I think I’ve always liked electronic music in some form or another. From intros to 80s cartoons to being enamored by Kraftwerk’s “Autobahn” at the age of 9, there’s always been a connection for me to that buzzing and humming musical world. Unfortunately properly articulating that fondness has always eluded me. “I really like the beats on this one” or “Those synth-y noises make me feel funny” aren’t the vernacular for expressing how or why I enjoy the bleeps and blips that come with the electronic musical realm. But over the last few years I’ve been drawn to electronic music that either taps into hazy nostalgia like Boards of Canada or Com Truise, or artists that weave a narrative into their albums.

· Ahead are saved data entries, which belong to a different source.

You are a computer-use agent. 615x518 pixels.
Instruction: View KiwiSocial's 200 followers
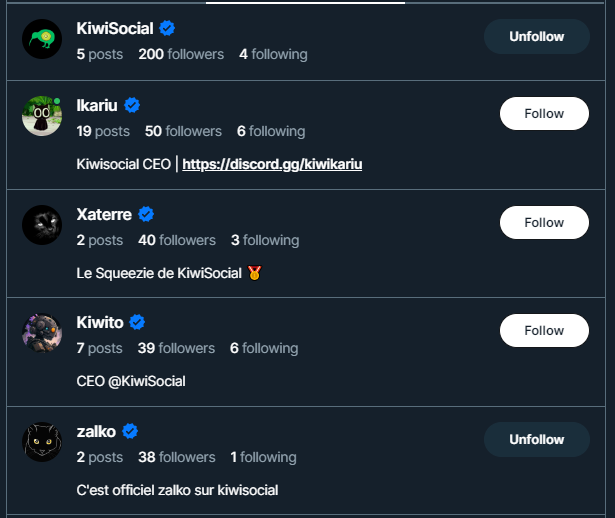tap(181, 54)
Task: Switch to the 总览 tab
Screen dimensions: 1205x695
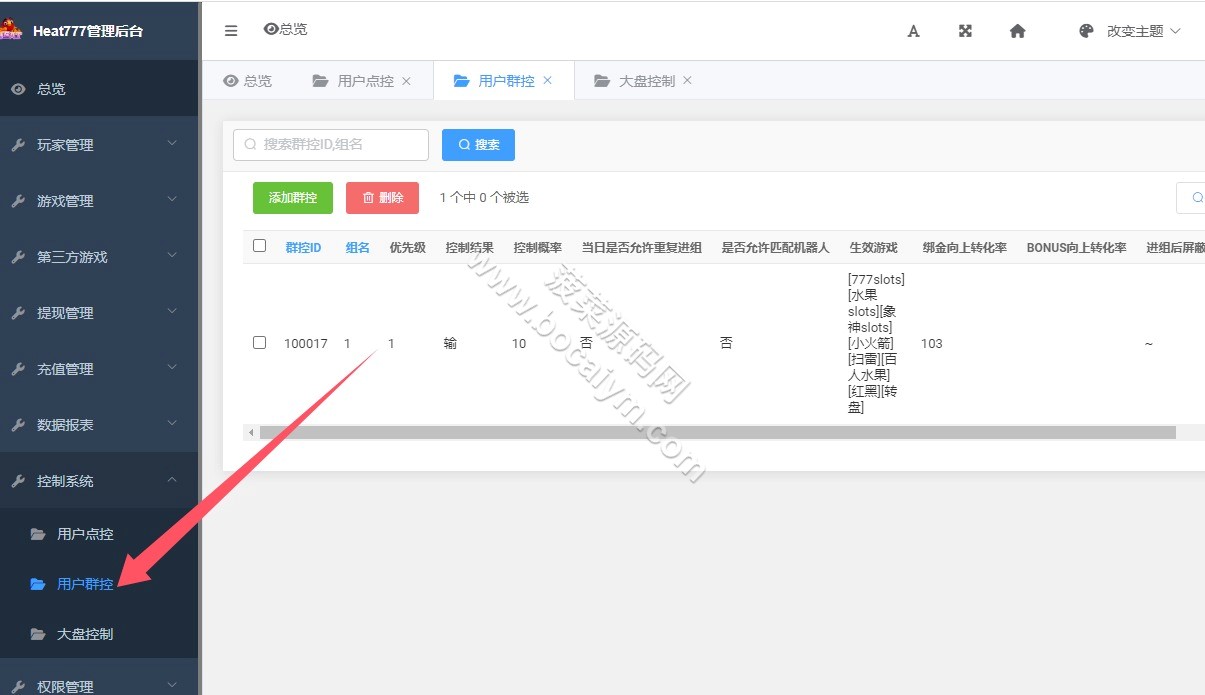Action: coord(247,81)
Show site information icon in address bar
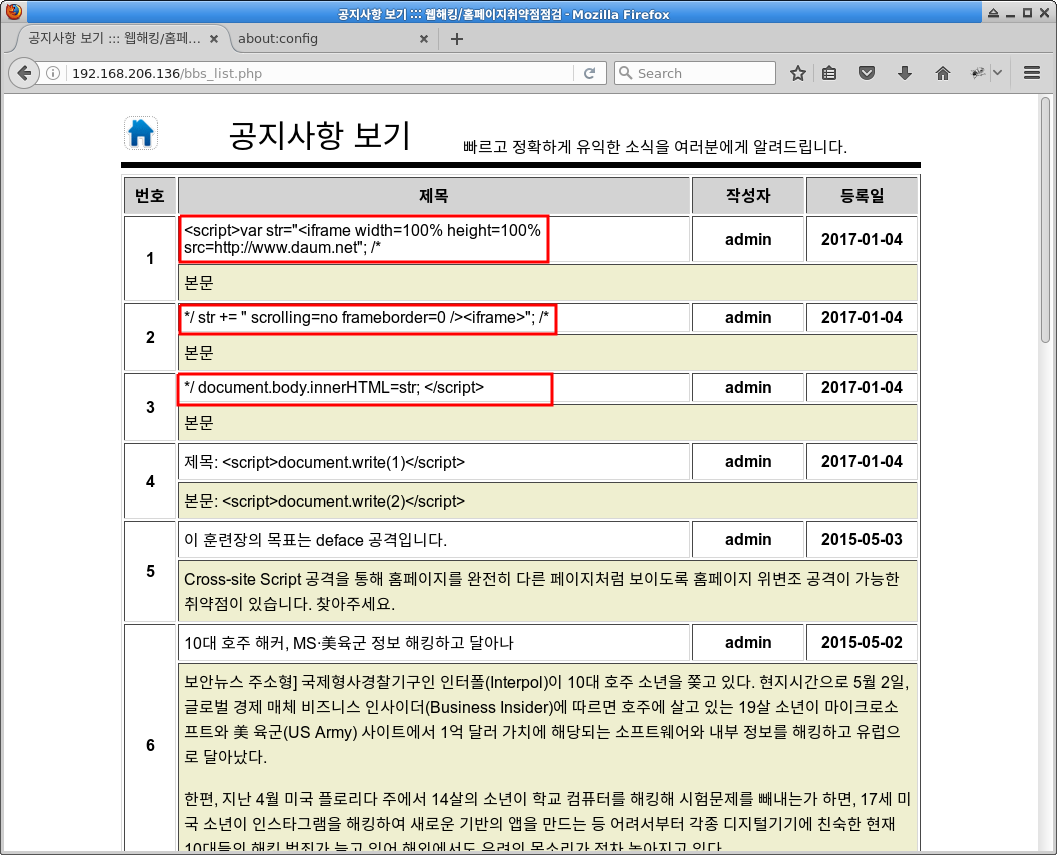 click(53, 73)
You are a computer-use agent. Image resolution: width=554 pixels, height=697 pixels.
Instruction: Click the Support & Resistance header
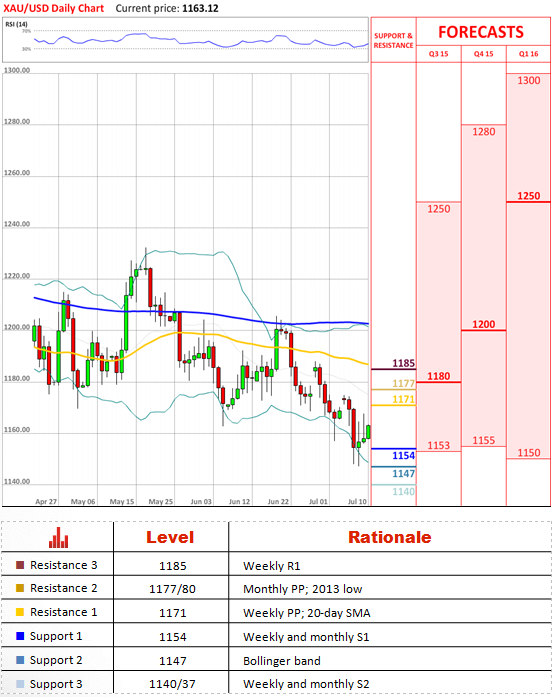tap(393, 40)
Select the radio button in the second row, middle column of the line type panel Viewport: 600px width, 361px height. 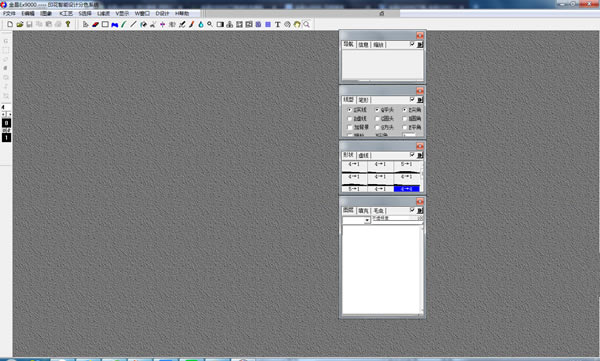click(377, 119)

Thug Entrancer, aka Ryan McRyhew, makes electronic music that falls into the latter category. His Software label debut was the dark and brooding Death After Life. That album felt like an overachieving minimalist musician’s utopian vision of deep space paranoia. McRyhew knows just when to pull back and when to pile on the noise. Death After Life was an EDM record for the Philip K. Dick and William S. Burroughs crowd.
Thug Entrancer have returned with their second album on the Software label, a concept record called Arcology. It’s a double LP of epic proportions that, according to Thug Entrancer’s Bandcamp page, is “A narrative of an imagined alien colony existing between the fabric of known / unknown worlds, Arcology explores high tech / low life society, mechanical structures, and data-driven humanity built for clubs and alien chambers.” In other words, Arcology is a heady, dense, 808-driven banger of a record.

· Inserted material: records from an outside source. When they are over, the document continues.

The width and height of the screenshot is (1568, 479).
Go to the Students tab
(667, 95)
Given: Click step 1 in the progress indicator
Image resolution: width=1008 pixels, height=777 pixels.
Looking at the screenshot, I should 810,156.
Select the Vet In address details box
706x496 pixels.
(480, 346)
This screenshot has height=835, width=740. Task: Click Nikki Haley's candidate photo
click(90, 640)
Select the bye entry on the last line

I like to imagine that most electronic music makers are at heart sci fi nerds that grew up being mesmerized by Blade Runner, Ray Bradbury, and William Gibson novels. Whether that’s true or not remains to be seen, but Ryan McRyhew is mining some serious sci fi vibes on tracks like “Ghostless M.S.” and “Arrakis”, layering them both in floor shaking sub bass, 808 beats, and shimmering synth lines. These tracks move and breathe. There’s a flow that wasn’t quite as present on Death After Life. “Low-Life” is a two minute interlude of squirming noise, like the wreckage of some spacecraft folding into itself as flames engulf it. There’s an odd peace and calm to it. “Terrain” feels like walking into some shady club as creatures of all sort move in shaky patterns, lit only by fluttering, spastic bulbs. “Ronin” seems to be a continuation of the intergalactic dance vibe, with more tension woven into the layers. “Arcology” feels more organic at its core. There’s the feeling of movement, like water hitting a retaining wall or flowing through a riverbed. This is a track that feels like deep focus; purposely attempting to bring memories to the surface that may or may not be your own. “Exo-Memory” is sprinkled with arpeggiated lines and a busy, propulsive beat. Everything builds up to the practically joyous “Curaga”, an upbeat song that pulls you from Arcology’s dark, steely world for three and a half minutes.
Arcology is a musical world unto itself. “VR-Urge”, “Bronze”, and “Wage Mage III” are as tribal, dense, and epic as anything off Hawkwind’s Space Ritual or Miles Davis’ Pangea. It feels like an epic story being told through ample amounts of electronic gear(or really impressive plug-ins.) Ryan McRyhew as Thug Entrancer doesn’t skimp when it comes to his musical storytelling. As someone who loves densely layered electronic music Arcology is an absolute gift of a record. If sci fi narratives aren’t your thing and you just want a steady beat to get lost in Arcology will work for you as well. Whichever way you go you won’t be disappointed. Put some headphones on and get lost in Arcology.